The task ▸
Convert each line of the items below into a Markdown table with the columns Row and Line, numbering the rows consecutively and omitting any blank lines.

★ ★ ★ ★ ★

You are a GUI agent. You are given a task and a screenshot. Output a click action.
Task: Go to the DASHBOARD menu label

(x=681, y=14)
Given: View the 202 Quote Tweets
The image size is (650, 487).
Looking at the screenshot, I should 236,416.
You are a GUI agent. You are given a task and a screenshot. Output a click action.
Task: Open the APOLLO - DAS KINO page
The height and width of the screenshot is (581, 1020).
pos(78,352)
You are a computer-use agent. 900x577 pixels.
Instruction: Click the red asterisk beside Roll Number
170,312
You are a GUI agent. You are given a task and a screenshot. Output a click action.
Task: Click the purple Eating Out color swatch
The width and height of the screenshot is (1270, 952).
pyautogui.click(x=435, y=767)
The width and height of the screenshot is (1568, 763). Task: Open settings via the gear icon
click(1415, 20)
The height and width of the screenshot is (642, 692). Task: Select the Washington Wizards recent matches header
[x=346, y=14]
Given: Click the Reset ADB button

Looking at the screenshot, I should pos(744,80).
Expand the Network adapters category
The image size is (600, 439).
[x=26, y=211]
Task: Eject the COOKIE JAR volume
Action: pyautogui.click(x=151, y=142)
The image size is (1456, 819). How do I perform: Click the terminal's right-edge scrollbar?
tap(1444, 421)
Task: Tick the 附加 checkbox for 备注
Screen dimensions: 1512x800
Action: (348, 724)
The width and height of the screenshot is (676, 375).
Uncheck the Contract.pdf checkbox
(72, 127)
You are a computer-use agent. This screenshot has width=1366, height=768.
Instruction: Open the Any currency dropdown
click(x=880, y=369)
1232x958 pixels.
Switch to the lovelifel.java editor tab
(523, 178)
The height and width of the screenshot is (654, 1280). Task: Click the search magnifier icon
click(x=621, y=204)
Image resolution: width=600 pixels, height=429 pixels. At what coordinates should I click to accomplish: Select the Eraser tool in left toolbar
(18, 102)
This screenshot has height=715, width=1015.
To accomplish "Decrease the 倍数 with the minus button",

★ ★ ★ ★ ★

Response to the exercise ▸
| Row | Line |
|---|---|
| 1 | You are a GUI agent. You are given a task and a screenshot. Output a click action. |
| 2 | Task: Go to the DASHBOARD menu label |
| 3 | (x=681, y=14) |
| 4 | Given: View the 202 Quote Tweets |
| 5 | The image size is (650, 487). |
| 6 | Looking at the screenshot, I should 236,416. |
| 7 | You are a GUI agent. You are given a task and a screenshot. Output a click action. |
| 8 | Task: Open the APOLLO - DAS KINO page |
| 9 | The height and width of the screenshot is (581, 1020). |
| 10 | pos(78,352) |
| 11 | You are a computer-use agent. 900x577 pixels. |
| 12 | Instruction: Click the red asterisk beside Roll Number |
| 13 | 170,312 |
| 14 | You are a GUI agent. You are given a task and a screenshot. Output a click action. |
| 15 | Task: Click the purple Eating Out color swatch |
| 16 | The width and height of the screenshot is (1270, 952). |
| 17 | pyautogui.click(x=435, y=767) |
| 18 | The width and height of the screenshot is (1568, 763). Task: Open settings via the gear icon |
| 19 | click(1415, 20) |
| 20 | The height and width of the screenshot is (642, 692). Task: Select the Washington Wizards recent matches header |
| 21 | [x=346, y=14] |
| 22 | Given: Click the Reset ADB button |
| 23 | Looking at the screenshot, I should pos(744,80). |
| 24 | Expand the Network adapters category |
| 25 | The image size is (600, 439). |
| 26 | [x=26, y=211] |
| 27 | Task: Eject the COOKIE JAR volume |
| 28 | Action: pyautogui.click(x=151, y=142) |
| 29 | The image size is (1456, 819). How do I perform: Click the terminal's right-edge scrollbar? |
| 30 | tap(1444, 421) |
| 31 | Task: Tick the 附加 checkbox for 备注 |
| 32 | Screen dimensions: 1512x800 |
| 33 | Action: (348, 724) |
| 34 | The width and height of the screenshot is (676, 375). |
| 35 | Uncheck the Contract.pdf checkbox |
| 36 | (72, 127) |
| 37 | You are a computer-use agent. This screenshot has width=1366, height=768. |
| 38 | Instruction: Open the Any currency dropdown |
| 39 | click(x=880, y=369) |
| 40 | 1232x958 pixels. |
| 41 | Switch to the lovelifel.java editor tab |
| 42 | (523, 178) |
| 43 | The height and width of the screenshot is (654, 1280). Task: Click the search magnifier icon |
| 44 | click(x=621, y=204) |
| 45 | Image resolution: width=600 pixels, height=429 pixels. At what coordinates should I click to accomplish: Select the Eraser tool in left toolbar |
| 46 | (18, 102) |
| 47 | This screenshot has height=715, width=1015. |
| 48 | To accomplish "Decrease the 倍数 with the minus button", |